Сигуранцев произнес:
– Полчаса назад и я отправил туда дополнительный контингент. По правде говоря, у меня было нехорошее предчувствие, так что держал две штурмовые группы наготове. Нет, новых сведений у меня не было, просто интуиция… Исламские фанатики умеют драться красиво, лихо, умело. К счастью, мы сумели под покровом ночи уничтожить девяносто процентов всех кобызов, но теперь будем отдавать пятерых своих хорошо обученных бойцов за одного кобыза. Или десятерых из портяночников Громова.
Громов проворчал:
– Посмотрим, что они смогут со своими снайперскими винтовками против танков. В селах со смешанным населением кобызов сейчас арестовывают и вывозят в особые лагеря. По крайней мере, все так думают, что в лагеря. А в чисто кобызских селах нейтральных нет. Мы не допустим ошибки Чечни, когда нам стреляют в спину и тут же скрываются в толпе «мирных» граждан. И уже не найти, а он, сволочь, через час застрелит другого нашего парня. И снова в толпу, а когда его обыскивают, у него никакого пистолета, паспорт и прописка в порядке, тоже мирный гражданин, а подозрения – не доказательства.

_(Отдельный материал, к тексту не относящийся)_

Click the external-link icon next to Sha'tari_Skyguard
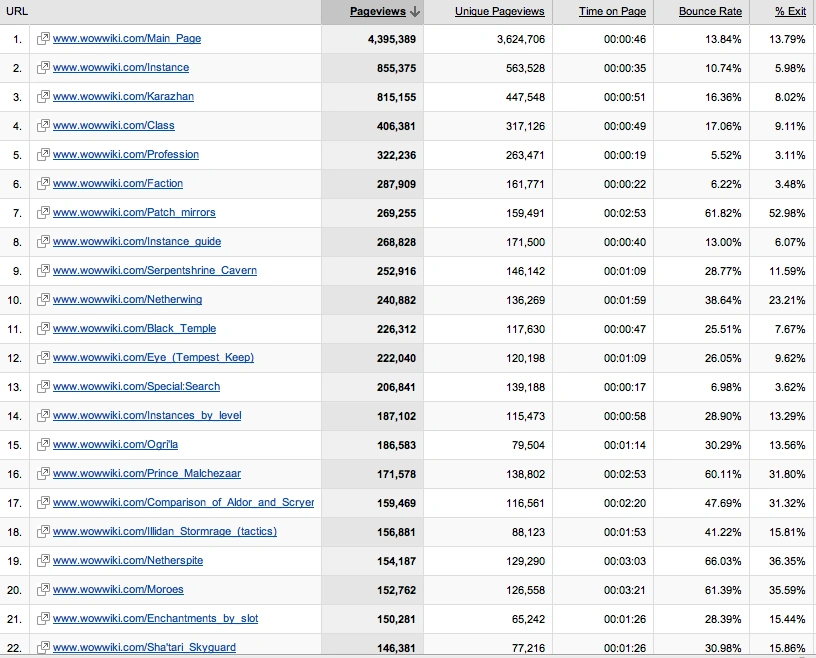The image size is (816, 658). coord(43,647)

– Да, – согласился Сигуранцев, он бросил на меня быстрый взгляд, – здесь мы себе работу сильно упростили.
Громов тоже посмотрел на меня, сказал с глубоким сочувствием:
– Но почему правильные решения всегда самые тяжелые?
Вернулись мы в тот же день, ближе к концу рабочего дня. На обратном пути посетили одну из отдыхающих частей, что раньше участвовала в маневрах, оператор заснял, как я беседую с солдатами, даже пробую солдатскую кашу из котла, после чего незамедлительно вернулись в Москву.